- "Tu n'es qu'un bon à rien ! Un menteur ! Dégage et ne reviens plus jamais !"
La porte se claque à quelques centimètres de mon visage seulement, me provoquant un réflexe de clignement à la menace. J'aurais dû répondre. Et j'ai des choses à dire en plus.
Je fixe un instant la porte close devant moi puis le sol. Je me retourne ne laissant qu'un soupire sur le palier. Il parait que c'est difficile de se défaire d'une réputation. Surtout si elle est mauvaise. Je peux vous le confirmer. Je pense que j'avais ma chance ici. Un travail simple, pas trop mal payé, des horaires acceptables et une équipe qui semblait soudée. Peut-être trop soudée pour accueillir un nouvel employé ? On ne saura jamais la vérité je pense...Quoi qu'il en soit, j'ai besoin de souffler un peu. Cette semaine a été éreintante. Je me dirige d'un pas lent vers le casino de la ville en comptant mes pas trois par trois. Un frisson me parcours et j'éternue dans mon coude. J'en profite pour regarder l'heure sur ma montre. 18h47. Il fait frais pour une soirée de juin. Je remonte mon foulard presque jusque sur mes yeux et soupire. Chienne de vie.
Je passe la porte automatique du Casino et salue l'agent de sécurité. Je compte la jouer discret. Je rentre, je fais ce que j'ai à faire et je retourne chez moi.
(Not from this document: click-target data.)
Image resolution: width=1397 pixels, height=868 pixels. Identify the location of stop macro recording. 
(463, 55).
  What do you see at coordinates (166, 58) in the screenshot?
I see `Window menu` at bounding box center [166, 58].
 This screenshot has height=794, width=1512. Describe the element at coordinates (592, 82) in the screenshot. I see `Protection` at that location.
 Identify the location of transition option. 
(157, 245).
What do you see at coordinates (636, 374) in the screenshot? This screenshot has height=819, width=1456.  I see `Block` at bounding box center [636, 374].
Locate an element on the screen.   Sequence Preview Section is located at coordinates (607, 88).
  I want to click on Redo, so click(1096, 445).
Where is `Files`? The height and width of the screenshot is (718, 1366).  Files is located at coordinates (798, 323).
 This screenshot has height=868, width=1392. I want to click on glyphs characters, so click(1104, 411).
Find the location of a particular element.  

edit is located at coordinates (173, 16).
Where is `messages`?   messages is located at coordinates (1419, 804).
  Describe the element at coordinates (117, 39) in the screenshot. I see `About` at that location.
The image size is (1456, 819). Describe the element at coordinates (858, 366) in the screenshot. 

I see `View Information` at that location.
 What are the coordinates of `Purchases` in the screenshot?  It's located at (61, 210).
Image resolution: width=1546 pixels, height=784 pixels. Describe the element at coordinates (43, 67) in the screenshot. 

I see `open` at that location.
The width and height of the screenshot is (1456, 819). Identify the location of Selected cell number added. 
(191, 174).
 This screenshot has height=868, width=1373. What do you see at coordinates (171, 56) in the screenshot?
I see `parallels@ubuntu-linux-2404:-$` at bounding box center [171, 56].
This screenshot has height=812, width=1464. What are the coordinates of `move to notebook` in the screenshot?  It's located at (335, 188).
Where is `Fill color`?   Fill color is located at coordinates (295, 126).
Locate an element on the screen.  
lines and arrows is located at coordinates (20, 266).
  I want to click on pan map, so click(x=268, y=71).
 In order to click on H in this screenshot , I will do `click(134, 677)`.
Mais Charles en a décidé autrement apparement...
- "C'est quoi cette tronche ? T'es malade ?"
Mes yeux se tourne vers le vigile et je secoue la tête. Non, je ne suis pas malade.
- "Encore un entretien qui a foiré, hein..."
J'hausse les épaules. Il peut bien se la garder, sa pitié. Je fais un pas en avant pour démontrer que je ne veux pas continuer de parler, mais il enchaine.
- "... Tu sais que tu n'es pas bien accueilli ici. Pourquoi tu insistes ?"
Je soupire et le regarde dans les yeux. Je n'ai pas envie de discuter pour le moment. Et il le comprend, visiblement. C'est bien.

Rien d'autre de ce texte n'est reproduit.